In the small greenhouse, not all bugs are your adversary. For example, researchers at the University of Massachusetts Amherst have noted that greenhouse pests’ natural enemies, including insects, can be used to control them. If you’re producing veggies in a little greenhouse, biological control would be a better option than pesticides, which have a variety of safety measures.

A variety of helpful insects, including Encarsia Formosa and Eretmocerus eremicus wasps, predatory mites, pirate bugs and ladybird beetles, feast on whiteflies and other pests in the garden. Natural enemies of common greenhouse pests are well-documented thanks to university extensions, so finding the right insects to combat bugs and pests is a cinch. The best part is that you don’t have to be concerned about pesticide-like side effects when using them in the greenhouse.


You’ll decide the best line of action based on the extent of the infestation. Low-level infestations can be addressed using biological control and spot treatments. On the other hand, if your little greenhouse is infested with pests, a pesticide treatment may be necessary.
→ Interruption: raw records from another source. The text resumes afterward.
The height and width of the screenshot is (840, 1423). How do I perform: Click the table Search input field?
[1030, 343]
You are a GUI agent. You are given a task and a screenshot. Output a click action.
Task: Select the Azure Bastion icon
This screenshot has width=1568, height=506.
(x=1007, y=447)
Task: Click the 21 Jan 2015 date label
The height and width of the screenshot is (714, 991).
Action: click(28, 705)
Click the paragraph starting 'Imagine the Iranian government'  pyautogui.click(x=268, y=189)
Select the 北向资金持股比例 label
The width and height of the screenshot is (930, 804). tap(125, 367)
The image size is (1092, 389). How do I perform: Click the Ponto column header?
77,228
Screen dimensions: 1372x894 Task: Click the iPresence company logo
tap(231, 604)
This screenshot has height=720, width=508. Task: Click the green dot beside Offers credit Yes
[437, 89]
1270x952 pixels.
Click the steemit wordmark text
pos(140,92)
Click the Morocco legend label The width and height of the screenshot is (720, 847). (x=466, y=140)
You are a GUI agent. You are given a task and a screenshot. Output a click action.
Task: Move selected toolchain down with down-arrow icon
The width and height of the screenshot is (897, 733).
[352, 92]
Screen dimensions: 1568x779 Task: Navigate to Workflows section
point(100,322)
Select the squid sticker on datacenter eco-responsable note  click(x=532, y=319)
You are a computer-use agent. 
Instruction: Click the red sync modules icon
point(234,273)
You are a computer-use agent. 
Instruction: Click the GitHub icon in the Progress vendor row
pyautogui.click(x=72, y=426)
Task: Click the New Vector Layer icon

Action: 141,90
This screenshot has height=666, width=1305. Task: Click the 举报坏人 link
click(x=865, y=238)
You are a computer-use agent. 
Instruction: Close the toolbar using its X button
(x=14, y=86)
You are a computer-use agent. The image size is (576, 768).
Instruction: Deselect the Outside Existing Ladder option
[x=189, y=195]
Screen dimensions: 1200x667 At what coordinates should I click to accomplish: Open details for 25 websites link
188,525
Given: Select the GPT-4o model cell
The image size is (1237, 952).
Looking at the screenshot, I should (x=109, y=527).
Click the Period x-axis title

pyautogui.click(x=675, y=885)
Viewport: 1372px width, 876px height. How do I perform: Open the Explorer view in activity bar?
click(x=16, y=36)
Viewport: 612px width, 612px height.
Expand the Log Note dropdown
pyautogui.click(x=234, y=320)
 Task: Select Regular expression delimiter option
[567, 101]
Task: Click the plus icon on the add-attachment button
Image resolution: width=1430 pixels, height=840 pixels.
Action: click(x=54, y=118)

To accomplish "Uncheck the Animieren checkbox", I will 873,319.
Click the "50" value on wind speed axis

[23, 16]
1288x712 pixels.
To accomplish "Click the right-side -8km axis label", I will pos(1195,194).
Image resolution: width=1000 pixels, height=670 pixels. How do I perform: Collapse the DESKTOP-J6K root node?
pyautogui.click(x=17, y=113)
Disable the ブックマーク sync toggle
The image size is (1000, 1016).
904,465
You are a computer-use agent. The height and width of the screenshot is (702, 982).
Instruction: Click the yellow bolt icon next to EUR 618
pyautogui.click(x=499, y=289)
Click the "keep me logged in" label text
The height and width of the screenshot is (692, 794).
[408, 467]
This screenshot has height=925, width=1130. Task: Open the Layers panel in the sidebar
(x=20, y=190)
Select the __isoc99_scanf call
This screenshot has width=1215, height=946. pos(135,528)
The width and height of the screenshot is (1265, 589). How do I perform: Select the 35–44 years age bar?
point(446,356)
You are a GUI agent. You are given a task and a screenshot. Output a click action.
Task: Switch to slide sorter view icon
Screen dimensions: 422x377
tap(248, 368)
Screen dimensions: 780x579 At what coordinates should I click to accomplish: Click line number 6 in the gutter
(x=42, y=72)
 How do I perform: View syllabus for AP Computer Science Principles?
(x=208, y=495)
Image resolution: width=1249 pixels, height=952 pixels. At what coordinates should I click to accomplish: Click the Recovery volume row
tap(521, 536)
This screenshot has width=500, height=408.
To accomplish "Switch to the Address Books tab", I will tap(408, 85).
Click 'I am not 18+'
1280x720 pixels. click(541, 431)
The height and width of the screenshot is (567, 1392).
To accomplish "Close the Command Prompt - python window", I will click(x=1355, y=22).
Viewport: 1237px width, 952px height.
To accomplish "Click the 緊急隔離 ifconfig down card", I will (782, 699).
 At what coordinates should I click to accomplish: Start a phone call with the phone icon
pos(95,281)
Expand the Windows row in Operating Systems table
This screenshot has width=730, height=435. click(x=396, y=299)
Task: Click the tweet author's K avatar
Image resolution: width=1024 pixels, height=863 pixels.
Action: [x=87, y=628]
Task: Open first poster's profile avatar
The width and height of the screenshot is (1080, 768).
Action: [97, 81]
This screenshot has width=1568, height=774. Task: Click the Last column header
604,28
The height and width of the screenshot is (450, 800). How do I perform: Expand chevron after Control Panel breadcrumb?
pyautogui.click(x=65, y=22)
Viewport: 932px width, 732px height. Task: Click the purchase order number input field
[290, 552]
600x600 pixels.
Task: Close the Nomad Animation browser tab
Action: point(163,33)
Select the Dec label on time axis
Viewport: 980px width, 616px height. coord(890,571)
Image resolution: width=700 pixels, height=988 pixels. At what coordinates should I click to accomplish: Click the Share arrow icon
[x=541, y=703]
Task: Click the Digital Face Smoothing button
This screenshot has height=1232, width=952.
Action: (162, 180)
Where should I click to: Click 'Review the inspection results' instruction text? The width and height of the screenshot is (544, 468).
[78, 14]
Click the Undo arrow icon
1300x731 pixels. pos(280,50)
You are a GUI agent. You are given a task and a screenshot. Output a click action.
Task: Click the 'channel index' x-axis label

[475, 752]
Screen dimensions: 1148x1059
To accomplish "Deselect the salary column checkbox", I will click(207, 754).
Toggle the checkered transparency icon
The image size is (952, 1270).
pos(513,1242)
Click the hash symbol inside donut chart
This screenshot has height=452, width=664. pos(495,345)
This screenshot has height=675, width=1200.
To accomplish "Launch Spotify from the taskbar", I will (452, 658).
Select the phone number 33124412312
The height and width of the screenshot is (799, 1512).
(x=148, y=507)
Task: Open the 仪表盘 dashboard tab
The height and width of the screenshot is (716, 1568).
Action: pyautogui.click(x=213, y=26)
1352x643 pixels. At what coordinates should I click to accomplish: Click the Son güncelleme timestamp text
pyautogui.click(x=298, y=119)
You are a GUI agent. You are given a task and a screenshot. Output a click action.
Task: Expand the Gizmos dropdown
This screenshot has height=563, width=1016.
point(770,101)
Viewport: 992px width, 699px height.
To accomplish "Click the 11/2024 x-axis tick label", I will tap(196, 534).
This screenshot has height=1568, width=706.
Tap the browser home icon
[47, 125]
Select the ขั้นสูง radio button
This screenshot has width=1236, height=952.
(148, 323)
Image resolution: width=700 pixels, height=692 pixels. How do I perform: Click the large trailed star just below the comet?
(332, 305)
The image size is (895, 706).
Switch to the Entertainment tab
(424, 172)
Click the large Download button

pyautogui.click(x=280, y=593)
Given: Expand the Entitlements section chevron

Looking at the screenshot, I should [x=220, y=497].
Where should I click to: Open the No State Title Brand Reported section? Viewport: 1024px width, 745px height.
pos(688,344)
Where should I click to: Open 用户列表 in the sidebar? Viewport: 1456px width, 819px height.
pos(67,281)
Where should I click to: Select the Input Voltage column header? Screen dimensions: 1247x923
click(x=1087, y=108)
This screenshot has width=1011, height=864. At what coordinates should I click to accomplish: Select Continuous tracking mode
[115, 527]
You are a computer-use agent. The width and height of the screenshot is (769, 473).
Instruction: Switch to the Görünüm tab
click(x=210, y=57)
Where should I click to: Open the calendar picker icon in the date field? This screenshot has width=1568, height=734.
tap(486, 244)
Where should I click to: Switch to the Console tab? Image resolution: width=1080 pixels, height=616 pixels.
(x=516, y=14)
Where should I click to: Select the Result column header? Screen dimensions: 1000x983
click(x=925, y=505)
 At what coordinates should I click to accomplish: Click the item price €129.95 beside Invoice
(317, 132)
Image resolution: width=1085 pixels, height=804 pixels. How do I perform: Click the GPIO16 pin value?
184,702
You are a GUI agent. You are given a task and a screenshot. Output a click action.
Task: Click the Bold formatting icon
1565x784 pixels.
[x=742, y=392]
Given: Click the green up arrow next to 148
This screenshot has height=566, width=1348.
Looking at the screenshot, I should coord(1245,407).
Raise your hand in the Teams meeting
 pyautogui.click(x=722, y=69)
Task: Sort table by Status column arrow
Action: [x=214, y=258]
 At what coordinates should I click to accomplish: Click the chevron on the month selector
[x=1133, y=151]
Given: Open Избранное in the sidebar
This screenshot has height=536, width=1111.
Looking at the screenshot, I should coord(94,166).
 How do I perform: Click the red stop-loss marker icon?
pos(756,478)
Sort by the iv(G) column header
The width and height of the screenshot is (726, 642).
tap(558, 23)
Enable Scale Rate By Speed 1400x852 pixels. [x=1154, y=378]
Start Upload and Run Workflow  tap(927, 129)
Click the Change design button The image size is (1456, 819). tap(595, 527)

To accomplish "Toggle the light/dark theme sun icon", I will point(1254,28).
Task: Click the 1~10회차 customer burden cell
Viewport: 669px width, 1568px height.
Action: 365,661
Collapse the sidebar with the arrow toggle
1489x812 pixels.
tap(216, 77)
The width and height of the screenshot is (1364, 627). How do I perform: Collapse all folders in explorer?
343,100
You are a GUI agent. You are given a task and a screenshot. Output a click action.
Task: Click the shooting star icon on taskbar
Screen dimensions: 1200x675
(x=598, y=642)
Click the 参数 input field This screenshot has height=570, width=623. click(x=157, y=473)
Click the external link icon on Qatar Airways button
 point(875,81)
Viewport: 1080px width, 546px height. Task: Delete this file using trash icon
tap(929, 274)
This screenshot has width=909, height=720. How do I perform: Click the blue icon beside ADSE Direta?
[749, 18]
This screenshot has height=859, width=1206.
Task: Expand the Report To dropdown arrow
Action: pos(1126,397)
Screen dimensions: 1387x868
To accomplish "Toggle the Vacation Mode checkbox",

Because you don’t want pests to spread in the little greenhouse, you want to take action quickly. A modest number of them can soon escalate into a more serious issue. Pesticide use can be harmful to the environment and other living organisms; therefore, if you must use one, choose one that is biorational.

The term “biorational pesticide” refers to a type of pesticide that is less toxic since it is derived from plants. Mini greenhouses can be treated with less danger due to the fact that they have a low toxicity level. You’ll find that their active and inert substances are safe and do not need government licensing.

Thoughts on How to Keep Small Bugs Out of Your Greenhouse

Every gardener should be aware of the need of learning how to keep little insects out of their greenhouse. Plant health and pest control can be improved by following the advice given above.